Late February, COVID-19 crossed an infection point; cases outside China outnumbered those within the country for the first time since the initial outbreak in December. Now, the virus has moved to over 50 countries and affects over 40% of the global economy.

In it’s latest report, McKinsey & Company details 3 distinct scenarios of how the Coronavirus pandemic might play out through 2020:

  • Best Case (Quick Recovery): Hubei’s economy returns to at least 80% functionality by the end of Q1. By the end of Q2, transmissions across Europe and the Middle East are contained, travel bands are lifted, and economic activity across multiple sectors returns to normal. Based on current conditions, this is the least likely scenario.
  • Base Case (Global Economic Slowdown): Economic activity in China stabilizes, but the transmission of the virus continues to grow throughout East Asia, the Middle East, and Europe. Cases only start to reduce by early Q2 and the aviation, tourism, and hospitality sectors start to return to normality in Q3.
  • Worst Case (Global Pandemic and Recession): The virus spreads with more cases across the Americas, Africa, and India. Travel restrictions remain in place until late Q4. Consumer confidence remains low across multiple industries, with some experiencing a harsh, unrecoverable loss in demand.

In both the base and worst-case scenarios put forward in McKinsey’s report, companies are going to be facing several challenges, including supply chain disruptions and drops or delays in customer demand. It’s important to remember, however, that the McKinsey report provides only speculative insight into the spread of the virus and its economic repercussions.

Forgetting “business as usual” – using Scenario Planning to weather the storm

One thing we can say for certain about the COVID-19 outbreak is this; business as usual is not an option. The outbreak has already caused unprecedented economic disruptions across the globe, and the way your business manages these disruptions depends on its ability to plan for the unforeseeable future.

Scenario Planning is arguably the best weapon in your company’s forecasting arsenal to deal with these kinds of situations. It works by outlining detailed future scenarios and analyzing their effects on your company’s key business drivers.

Unlike trend analysis, which is based on the principle that “the future will likely be just like the past,” scenario analysis offers a broader, more comprehensive look at what the future might hold for your business.
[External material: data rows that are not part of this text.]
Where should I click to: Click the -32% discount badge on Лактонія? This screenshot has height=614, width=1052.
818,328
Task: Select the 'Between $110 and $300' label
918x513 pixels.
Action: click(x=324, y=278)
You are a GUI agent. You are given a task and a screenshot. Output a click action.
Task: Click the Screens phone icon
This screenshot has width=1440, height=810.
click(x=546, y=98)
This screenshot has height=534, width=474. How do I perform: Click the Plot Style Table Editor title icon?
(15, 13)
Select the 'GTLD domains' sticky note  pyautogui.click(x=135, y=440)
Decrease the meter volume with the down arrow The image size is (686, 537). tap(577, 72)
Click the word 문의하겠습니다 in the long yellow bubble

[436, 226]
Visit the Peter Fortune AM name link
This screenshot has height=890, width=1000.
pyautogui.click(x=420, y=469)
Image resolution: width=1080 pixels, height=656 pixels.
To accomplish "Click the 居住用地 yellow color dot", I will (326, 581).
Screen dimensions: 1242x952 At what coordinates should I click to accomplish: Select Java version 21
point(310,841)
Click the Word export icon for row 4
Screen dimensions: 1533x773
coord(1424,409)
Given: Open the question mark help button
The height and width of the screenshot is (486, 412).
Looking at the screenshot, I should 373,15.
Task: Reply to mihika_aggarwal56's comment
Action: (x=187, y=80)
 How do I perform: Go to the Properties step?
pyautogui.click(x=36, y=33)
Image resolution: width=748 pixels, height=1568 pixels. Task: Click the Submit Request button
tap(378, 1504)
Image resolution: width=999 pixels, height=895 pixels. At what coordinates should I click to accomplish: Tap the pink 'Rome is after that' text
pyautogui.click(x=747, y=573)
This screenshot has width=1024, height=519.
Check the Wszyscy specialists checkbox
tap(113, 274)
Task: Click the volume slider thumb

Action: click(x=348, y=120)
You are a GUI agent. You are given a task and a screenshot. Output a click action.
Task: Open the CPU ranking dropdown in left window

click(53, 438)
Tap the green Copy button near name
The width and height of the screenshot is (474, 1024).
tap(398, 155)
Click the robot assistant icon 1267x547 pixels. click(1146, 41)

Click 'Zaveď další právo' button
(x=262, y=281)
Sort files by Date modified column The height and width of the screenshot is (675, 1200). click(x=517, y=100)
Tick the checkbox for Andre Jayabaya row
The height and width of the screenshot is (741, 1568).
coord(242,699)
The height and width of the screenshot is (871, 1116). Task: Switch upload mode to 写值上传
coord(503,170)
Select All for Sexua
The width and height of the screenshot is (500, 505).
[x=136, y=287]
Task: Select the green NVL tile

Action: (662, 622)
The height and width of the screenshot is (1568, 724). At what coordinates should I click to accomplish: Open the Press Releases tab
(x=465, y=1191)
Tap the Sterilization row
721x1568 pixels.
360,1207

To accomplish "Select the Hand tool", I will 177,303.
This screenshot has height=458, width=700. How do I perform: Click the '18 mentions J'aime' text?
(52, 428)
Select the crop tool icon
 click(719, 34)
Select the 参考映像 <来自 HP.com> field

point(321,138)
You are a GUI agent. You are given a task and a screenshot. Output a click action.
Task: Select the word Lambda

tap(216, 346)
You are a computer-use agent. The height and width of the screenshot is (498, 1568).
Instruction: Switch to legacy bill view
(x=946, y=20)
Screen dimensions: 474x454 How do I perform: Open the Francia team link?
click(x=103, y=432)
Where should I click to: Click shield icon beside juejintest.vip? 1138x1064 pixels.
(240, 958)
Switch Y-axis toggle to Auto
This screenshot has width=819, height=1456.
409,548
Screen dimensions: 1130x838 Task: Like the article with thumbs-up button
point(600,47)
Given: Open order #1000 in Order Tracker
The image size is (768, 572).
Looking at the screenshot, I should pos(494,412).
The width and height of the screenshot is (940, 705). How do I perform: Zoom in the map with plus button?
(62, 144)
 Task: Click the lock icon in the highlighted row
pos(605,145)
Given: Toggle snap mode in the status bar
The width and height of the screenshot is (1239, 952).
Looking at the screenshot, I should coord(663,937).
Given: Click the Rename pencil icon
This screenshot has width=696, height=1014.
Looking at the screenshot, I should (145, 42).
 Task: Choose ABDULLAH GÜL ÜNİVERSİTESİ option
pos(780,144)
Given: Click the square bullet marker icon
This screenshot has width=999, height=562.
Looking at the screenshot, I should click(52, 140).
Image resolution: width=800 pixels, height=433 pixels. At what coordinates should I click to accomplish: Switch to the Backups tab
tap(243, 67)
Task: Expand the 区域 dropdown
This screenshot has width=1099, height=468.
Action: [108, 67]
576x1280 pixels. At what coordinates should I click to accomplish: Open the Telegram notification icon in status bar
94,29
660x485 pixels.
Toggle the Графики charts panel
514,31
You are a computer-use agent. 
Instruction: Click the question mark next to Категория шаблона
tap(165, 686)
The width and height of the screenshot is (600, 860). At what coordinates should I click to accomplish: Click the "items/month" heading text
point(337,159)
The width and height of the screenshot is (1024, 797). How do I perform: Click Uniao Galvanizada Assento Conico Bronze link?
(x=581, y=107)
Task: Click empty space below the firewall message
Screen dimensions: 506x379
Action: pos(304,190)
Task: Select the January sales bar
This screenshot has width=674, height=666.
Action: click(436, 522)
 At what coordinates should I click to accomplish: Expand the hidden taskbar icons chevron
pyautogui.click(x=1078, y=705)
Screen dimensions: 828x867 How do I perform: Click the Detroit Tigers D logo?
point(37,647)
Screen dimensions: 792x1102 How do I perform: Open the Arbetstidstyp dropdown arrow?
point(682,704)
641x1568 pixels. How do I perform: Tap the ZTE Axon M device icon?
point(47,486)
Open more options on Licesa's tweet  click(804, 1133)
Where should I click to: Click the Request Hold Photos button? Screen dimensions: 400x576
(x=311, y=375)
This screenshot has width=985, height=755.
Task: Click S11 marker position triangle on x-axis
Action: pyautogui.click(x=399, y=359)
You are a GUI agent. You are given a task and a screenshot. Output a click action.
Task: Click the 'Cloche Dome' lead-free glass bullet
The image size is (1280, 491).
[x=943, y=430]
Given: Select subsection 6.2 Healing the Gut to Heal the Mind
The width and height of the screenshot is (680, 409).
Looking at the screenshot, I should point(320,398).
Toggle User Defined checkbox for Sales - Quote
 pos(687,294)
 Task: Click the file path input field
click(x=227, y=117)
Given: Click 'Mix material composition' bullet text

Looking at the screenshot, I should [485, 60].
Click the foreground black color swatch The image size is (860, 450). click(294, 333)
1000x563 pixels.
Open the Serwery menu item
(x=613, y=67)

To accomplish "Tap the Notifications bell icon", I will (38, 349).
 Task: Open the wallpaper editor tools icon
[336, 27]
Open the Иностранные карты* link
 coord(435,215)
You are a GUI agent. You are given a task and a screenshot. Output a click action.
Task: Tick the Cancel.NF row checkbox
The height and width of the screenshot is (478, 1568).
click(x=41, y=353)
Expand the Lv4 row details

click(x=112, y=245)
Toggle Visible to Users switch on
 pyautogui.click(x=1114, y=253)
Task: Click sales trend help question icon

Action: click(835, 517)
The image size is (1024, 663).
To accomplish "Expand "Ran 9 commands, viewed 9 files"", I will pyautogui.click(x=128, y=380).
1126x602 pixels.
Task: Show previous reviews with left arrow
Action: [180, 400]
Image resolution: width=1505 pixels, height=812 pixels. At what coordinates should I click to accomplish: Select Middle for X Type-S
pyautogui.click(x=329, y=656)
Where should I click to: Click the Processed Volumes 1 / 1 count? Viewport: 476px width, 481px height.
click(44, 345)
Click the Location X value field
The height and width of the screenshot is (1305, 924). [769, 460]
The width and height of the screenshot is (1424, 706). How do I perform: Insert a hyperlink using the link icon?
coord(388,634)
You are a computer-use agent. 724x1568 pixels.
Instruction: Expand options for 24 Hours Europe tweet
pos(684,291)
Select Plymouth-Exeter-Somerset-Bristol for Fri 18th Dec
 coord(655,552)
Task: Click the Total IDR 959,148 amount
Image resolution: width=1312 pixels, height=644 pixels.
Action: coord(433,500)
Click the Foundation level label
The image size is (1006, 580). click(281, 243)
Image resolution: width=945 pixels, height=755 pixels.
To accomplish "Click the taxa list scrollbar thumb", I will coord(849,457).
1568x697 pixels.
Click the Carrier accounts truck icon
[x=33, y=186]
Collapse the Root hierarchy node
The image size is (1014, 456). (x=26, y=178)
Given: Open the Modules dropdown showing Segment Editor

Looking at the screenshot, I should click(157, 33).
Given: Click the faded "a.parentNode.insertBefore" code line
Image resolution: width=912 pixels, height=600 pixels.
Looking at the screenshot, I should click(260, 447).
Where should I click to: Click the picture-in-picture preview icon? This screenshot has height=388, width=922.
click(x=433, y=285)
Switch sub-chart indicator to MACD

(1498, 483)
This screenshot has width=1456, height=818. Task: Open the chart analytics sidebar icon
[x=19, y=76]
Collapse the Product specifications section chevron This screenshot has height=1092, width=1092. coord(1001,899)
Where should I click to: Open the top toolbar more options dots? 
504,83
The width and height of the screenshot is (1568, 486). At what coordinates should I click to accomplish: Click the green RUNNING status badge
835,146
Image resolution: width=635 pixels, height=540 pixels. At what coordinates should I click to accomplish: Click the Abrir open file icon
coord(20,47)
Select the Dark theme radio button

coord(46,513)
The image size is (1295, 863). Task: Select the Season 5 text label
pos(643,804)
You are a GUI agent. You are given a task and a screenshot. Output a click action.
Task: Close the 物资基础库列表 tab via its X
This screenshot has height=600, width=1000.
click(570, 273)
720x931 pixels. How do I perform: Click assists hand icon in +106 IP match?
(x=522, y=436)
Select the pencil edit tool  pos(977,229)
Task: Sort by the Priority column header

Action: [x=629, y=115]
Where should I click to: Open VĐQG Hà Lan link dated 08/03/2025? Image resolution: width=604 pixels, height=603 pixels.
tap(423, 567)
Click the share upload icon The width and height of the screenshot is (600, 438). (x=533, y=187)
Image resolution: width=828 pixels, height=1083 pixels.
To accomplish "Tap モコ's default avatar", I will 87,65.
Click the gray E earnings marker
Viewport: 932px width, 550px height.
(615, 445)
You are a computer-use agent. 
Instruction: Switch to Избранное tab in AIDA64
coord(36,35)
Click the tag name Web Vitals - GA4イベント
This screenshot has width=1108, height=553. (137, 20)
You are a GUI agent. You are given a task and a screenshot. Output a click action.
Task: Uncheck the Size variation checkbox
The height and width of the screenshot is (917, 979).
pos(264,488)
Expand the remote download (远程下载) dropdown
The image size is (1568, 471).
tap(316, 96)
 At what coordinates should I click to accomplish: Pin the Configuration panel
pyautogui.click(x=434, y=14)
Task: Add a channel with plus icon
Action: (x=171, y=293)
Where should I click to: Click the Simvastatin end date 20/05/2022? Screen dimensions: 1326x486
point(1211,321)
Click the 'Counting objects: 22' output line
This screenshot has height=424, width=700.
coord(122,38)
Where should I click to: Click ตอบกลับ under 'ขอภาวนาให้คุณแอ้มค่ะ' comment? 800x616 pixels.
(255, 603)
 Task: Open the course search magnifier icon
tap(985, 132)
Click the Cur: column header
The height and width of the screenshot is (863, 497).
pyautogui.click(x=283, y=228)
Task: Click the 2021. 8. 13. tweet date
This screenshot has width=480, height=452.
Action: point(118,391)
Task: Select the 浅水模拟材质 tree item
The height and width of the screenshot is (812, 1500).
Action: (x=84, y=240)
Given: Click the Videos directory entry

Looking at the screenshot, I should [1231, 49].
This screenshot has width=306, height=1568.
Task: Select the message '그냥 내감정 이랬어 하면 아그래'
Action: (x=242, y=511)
The scenarios put forward in McKinsey’s report serve as a good starting place to try and gauge the effects of COVID-19 on the global economy. However, your company needs to do its own scenario planning, focused on disruptions to its core business drivers. Stay tuned for our upcoming post on how to incorporate Scenario Planning in your forecasting model.

Remember: COVID-19 is a health issue

The COVID-19 outbreak has taken a huge toll on the global economy. However, we encourage all businesses to remember that, above all, this virus is a health issue affecting hundreds of thousands of people in unprecedented ways. With that in mind, we encourage all businesses to:

  • Protect their employees. Your company’s first response should be to adhere to all guidelines put forward by local and international authorities and offer maximum support for all staff members.
  • Set-up a multidisciplinary COVID-19 response team. The team’s top priority should be employee health and safety. Next, it should also cover financial stresses, supply chain disruptions, sales and marketing stabilization, and communication with third-parties.
  • Accompany their customers. COVID-19 has caused major disruptions to consumer demand across the globe. The best thing your company can do is accompany the changing needs of its clients during this time.
  • Demonstrate Purpose. If there’s one thing you take away from the McKinsey report, let it be this; “Businesses are only as strong as the communities of which they are a part.”